Ummm, as best I can tell, that's a fuel tank.
Looking at the shape, I can tell where it could be confused for being Bill.


----------



## pirate_girl

Fuel tank!
Oh I see it now..
Or a rock...


----------



## snow dog

Oh yes, fuel tank for farts,,

Somebody is smoking bad dope !


----------



## pirate_girl

snow dog said:


> Oh yes, fuel tank for farts,,
> 
> Somebody is smoking bad dope !




My turn...


muleman said:


> HUH?


----------



## Cowboy

pirate_girl said:


> Fuel tank!
> Oh I see it now..
> Or a rock...
> View attachment 48725


 I,m sticking to ghost


----------



## snow dog

Yep


----------



## muleman RIP

That is a 300 gallon skid tank with a Gas Boy hand pump! If it was not blowing so hard I would have the wife take a pic of me standing next to it. I just got back with a load of windows from the habitat place and now she wants 2 more!


----------



## snow dog

Sorry Mr Muleman, The tank sort of looked like a bad view of someone. What does the Mrs. want 2 more of ???????


----------



## muleman RIP

She wanted more windows but I just got offered 3 more patio door sections from a buddy who works at a home maufacturer. He is bringing me up a section of the good insulated pex pipe tomorrow morning on their way to fishing up on lake Ontario. I will be putting stone on the site and need the pipe in so I can start on the sills and get it tamped down.


----------



## snow dog

you pumping hot water thru the pex pipe ?


----------



## muleman RIP

Sorry I have not got back to this thread for a while. Yes I pump hot water from the wood boiler through the pex pipe. I did get the underground pipe and wiring installed in late November during hunting season. I got the bottom boards and the first layer of stone put down but then it froze solid and it got put on hold. Over New Years it warmed up enough to put down a couple layers of felt paper and some left over shingles followed by a layer of foil faced duct wrap. Then the concrete wire for a grid to tie the pex tubing to. Wife and i ran the tubing on New Years day and got a bunch of the stone put over it. The stone pile was froze so hard I had to use the backhoe to claw it loose and smash the chunks up. It is not pretty yet but once I put the heat to it and thaw it out we will be able to rake it out nicer. Today I built the trusses in the barn and tomorrow the Amish boys are coming to help set them and hopefully get the roof on. Then we will work on the walls and windows. Pics tomorrow if we have time.

━━━━━━━━━━━━━━━━━━━━

__Set task A__. Could you copy out the stretch of the forum thread from "Sorry Mr Muleman, The" through "it tamped down."?
__Set task B__. Which distinct names appear as post headers in the forum thread?

__Collected material__.
━━━━━━━━━━━━━━━━━━━━

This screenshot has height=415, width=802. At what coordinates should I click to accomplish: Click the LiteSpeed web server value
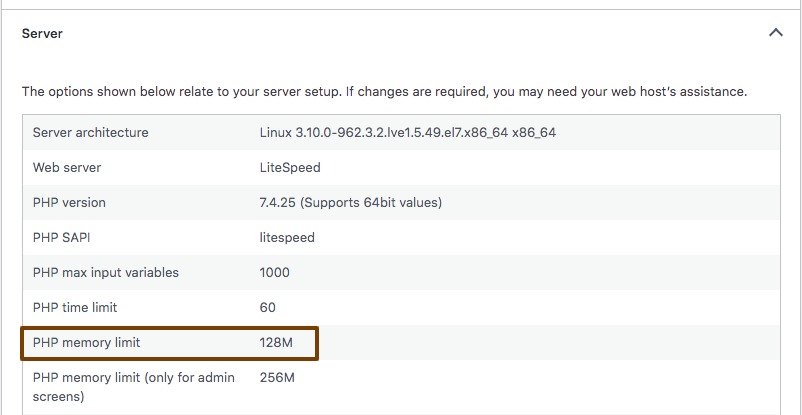click(290, 167)
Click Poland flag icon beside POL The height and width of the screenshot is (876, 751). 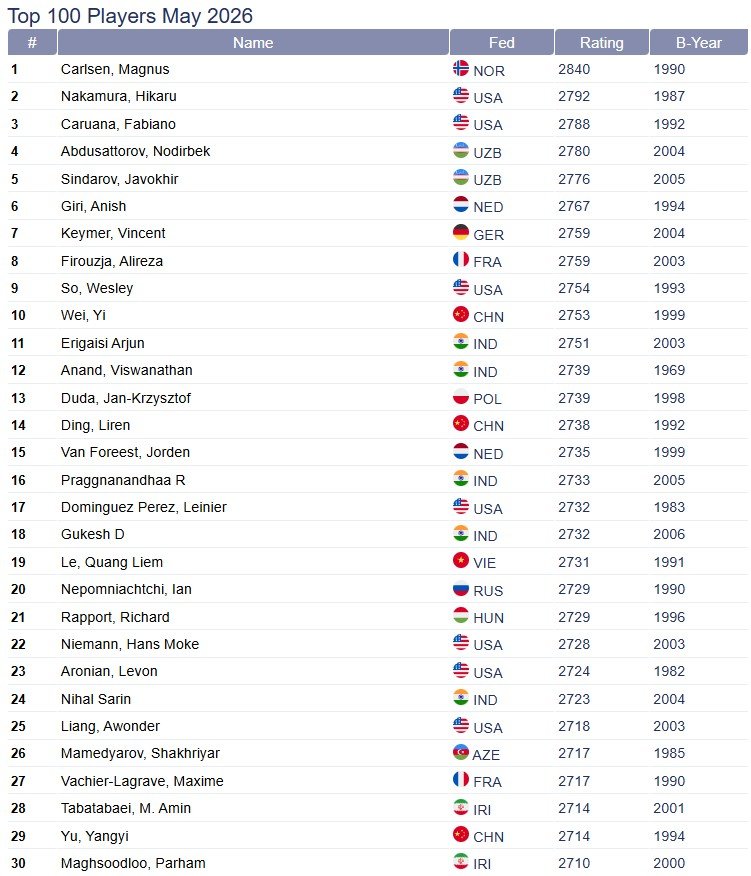click(x=460, y=397)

━━━━━━━━━━━━━━━━━━━━

__Task solution A__.
Sorry Mr Muleman, The tank sort of looked like a bad view of someone. What does the Mrs. want 2 more of ???????


----------



## muleman RIP

She wanted more windows but I just got offered 3 more patio door sections from a buddy who works at a home maufacturer. He is bringing me up a section of the good insulated pex pipe tomorrow morning on their way to fishing up on lake Ontario. I will be putting stone on the site and need the pipe in so I can start on the sills and get it tamped down.

__Task solution B__.
pirate_girl
snow dog
Cowboy
muleman RIP